→ **DATA SECTION**
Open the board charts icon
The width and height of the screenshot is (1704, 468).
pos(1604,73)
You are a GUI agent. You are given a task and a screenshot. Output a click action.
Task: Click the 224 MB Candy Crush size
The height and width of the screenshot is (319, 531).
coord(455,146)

→ **SHORT PROBLEM**
Write out the lines of the material above, character for character.

→ **ANSWER IN FULL**
Open the board charts icon
The width and height of the screenshot is (1704, 468).
pos(1604,73)
You are a GUI agent. You are given a task and a screenshot. Output a click action.
Task: Click the 224 MB Candy Crush size
The height and width of the screenshot is (319, 531).
coord(455,146)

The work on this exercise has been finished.